TESTO FORNITO =>
Se le parole avessero rispondenza
nella realtà, ne basterebbero poche per risolvere
i problemi.
Ma in questo tempo se
ne “buttano” talmente tante che, pur sprovveduto
che sia, il semplice cittadino si accorge che c’è
un lacerante scrollo della politica dai reali
problemi del Paese.
Del
tutto sempre di meno. Siamo al limite
dell’oscurantismo economico. Solo il reddito fisso
costituisce ricchezza per il potere. Ed il Paese è
su questa strada, con questa classe politica.
Per
Paese noi intendiamo anche e soprattutto il Sud.
All’inizio
del secolo XX° una impressionante manifestazione
della crisi economica creò le
condizioni perché si avviasse, come triste
conseguenza, una
massiccia emigrazione transoceanica.
Si
alleggerì la questione meridionale, si disse. Le
rimesse degli emigranti apportarono una boccata
d’ossigeno alla magre casse dello Stato. Ma non
risolsero il problema. Anzi la “questione
meridionale” divenne il problema per antonomasia.
-La
Cassa per il Mezzogiorno…
…doveva
essere il deus ex machina, ma si
sostanziò in lingotti d’oro per molta
gente senza scrupoli, uno spreco di pubblico denaro
vergognoso che serviva a verniciare solo le croste
dell’affresco invece di restaurarle. E fu così che
gli interventi ebbero destinazione senza effetti
propulsivi. Fu abolita la Cassa. Rimase il problema.
Nacquero problemi. Nuovi.
Meridione
e Sicilia, fin quanto l’assistenzialismo statale ha
elargito miliardi con tanta interessata benevolenza,
tutto “ appariva” benessere reale, buono soltanto a
pescare voti. Il paesaggio è desolatamente bello.
Infatti
ancora oggi il Sud fa i conti con una situazione
economica tra le più disastrate di tutto il Paese.
La disattenzione dei politici è
generale, assoluta, vergognosamente assoluta,
perenne.
E la
disoccupazione ne è l’eterno problema.
Solo le parole, convertite in comode cifre, mettono
un pietoso velo sull’ammalato grave. In pallido sole
comincia a dar segni di risorgimento.

VOCI FORNITE =>
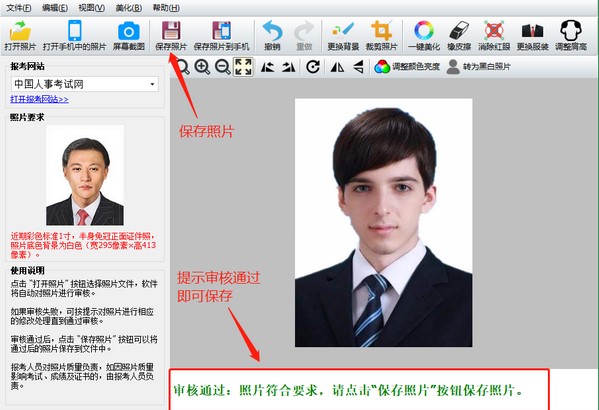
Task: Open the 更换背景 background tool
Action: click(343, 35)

==

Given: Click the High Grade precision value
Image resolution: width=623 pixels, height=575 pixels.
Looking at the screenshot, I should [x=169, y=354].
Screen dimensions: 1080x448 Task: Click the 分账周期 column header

COSA SERVE => Per favore, scrivi il seguito del testo sulla questione meridionale, ripartendo dopo l'ultima frase riportata. Le voci sono materiale separato dal testo.

RISPOSTA SCRITTA =>
In
questi ultimi tempi un segno di vitalità, di svolta,
pare prendere consistenza anche se la gente mostra
segni di stanchezza per le false, ormai
anacronistiche ed improduttive promesse.
Sono
soprattutto i giovani a cogliere questi piccoli
segni perché da loro promanano... Hanno capito che
ormai è inutile farsi attrarre da facili guadagni
che, nel corso della vita, non approdano a nulla;
negano il benessere, la stessa loro dignità. Quindi
vogliono mettere in funzione il motore della loro
intelligenza, della loro voglia di fare, per
rinnovarsi, per mettere a frutto la loro creatività
progettuale.
-Contro
lo statalismo
Soprattutto
non vogliono delegare ad altri l’amministrazione
della loro intelligenza, della loro cultura. Non
vogliono offrirla, meno che mai, a questo Stato
sprecone.
Per
intanto, si allineano lungo i muretti dei giardini
in attesa che un piccolo segnale scuota le
coscienze, qualcuno dia un minimo segno di svolta
per cancellare quel volto serio, consunto dalle
preoccupazioni dell’incerto futuro e dalla possibile
aggressione in un momento di debolezza e cedere alle
tentazioni di facili guadagni.
La
maggioranza dei giovani non crede più nello
Stato, nei vari livelli delle
istituzioni. Il malessere, quindi, a buon diritto,
si scarica nei confronti della politica e sui
politici per il loro grave, disimpegno generale
verso i problemi più urgenti. E non parliamo della
nuova povertà.
Nel
sud è d’antico tempo.
-Che
fare?
Innanzitutto una politica
seria e concreta del lavoro.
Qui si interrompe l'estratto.